Worst of all, Schumer’s proposal sends a message to the rest of the world that we’ve been beaten. That we can’t operate under normal rules. That we are in such desperate need for Cipro pills that we’ll cut off our heads to get it.
Schumer wants to break the law despite the fact that Bush administration officials say the current stockpile of Cipro is adequate; despite the fact that Bayer is drastically increasing production and says it can meet demand; despite the fact that there are ample supplies of other antibiotics that protect against anthrax effectively; despite the fact that anthrax is not contagious; and despite the fact that the risk of anthrax exposure, while petrifying, is extremely low.

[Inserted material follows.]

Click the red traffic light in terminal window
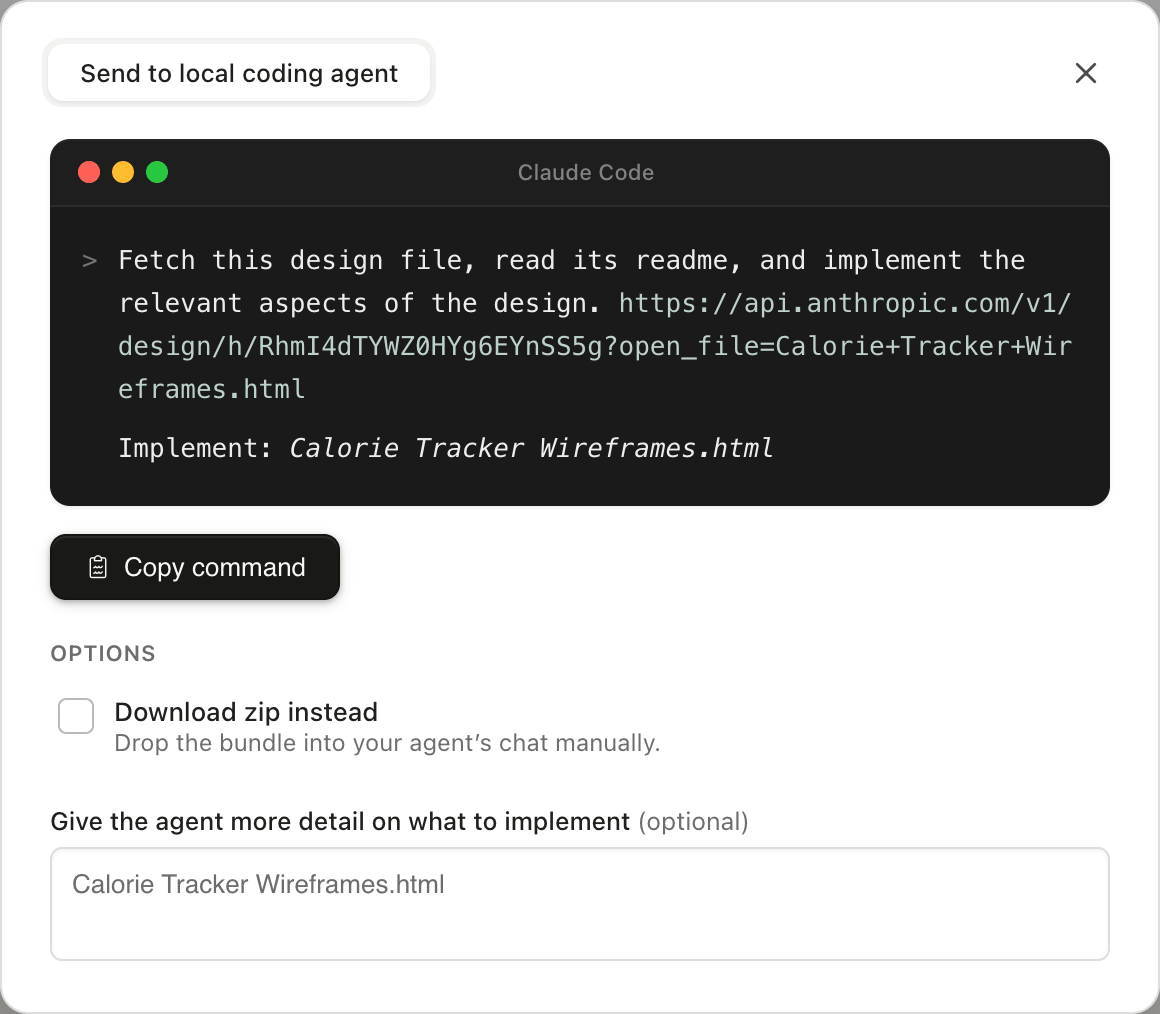The image size is (1160, 1014). coord(88,171)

I am neither a mindless alarmist nor an apathetic stoicist about the anthrax threat. It’s real, it’s here, and though remote, it’s scary. But Schumer’s legislative response is as embarrassing as the ghastly sight of Denny Hastert and Dick Gephardt holding hands and running from Capitol Hill earlier this week. Republicans, who are supposed to represent the party of free enterprise, have been largely mute on Schumer’s radical plan. They are “studying” it.
Studying it? Get a grip, gentlemen. Schumer’s proposal is theft, pure and simple. Call it what it is and get back to work defending our way of life, instead of fleeing from it. This is no time to lose our heads.